-- Task instructions --
Turn the rows from the line containing "The width and" up to and including the line containing "click(10, 259)" into a JSON list of strings, one string per line, leaving out blank lines.

-- Provided material --
__________

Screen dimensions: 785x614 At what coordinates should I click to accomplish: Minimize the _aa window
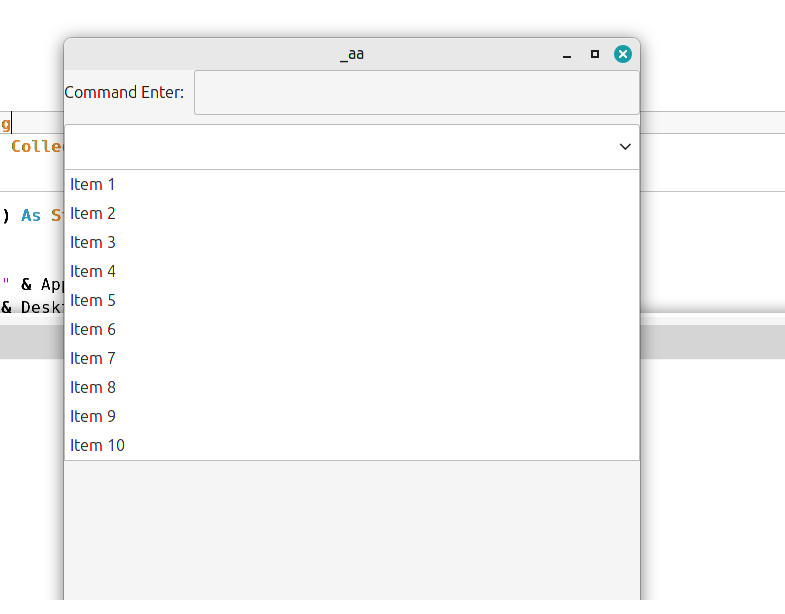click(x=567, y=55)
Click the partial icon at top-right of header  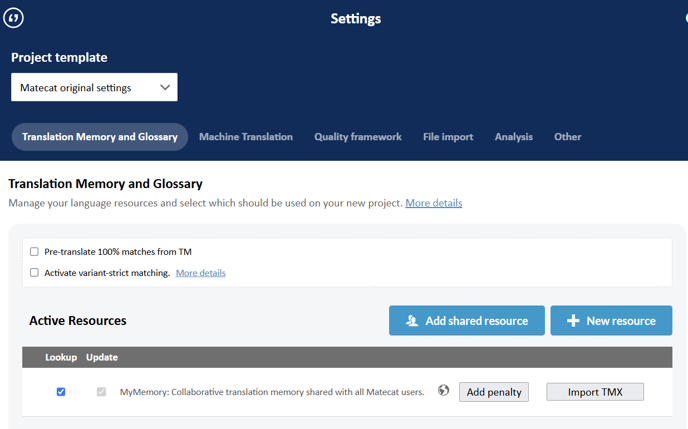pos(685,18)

__________

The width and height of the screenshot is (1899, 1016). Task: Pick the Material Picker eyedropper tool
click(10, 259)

__________

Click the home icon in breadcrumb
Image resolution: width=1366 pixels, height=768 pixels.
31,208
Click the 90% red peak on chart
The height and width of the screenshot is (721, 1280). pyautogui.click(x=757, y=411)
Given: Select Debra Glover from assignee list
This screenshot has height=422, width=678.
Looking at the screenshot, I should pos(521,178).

__________

-- Output of the task --
[
  "The width and height of the screenshot is (1899, 1016). Task: Pick the Material Picker eyedropper tool",
  "click(10, 259)"
]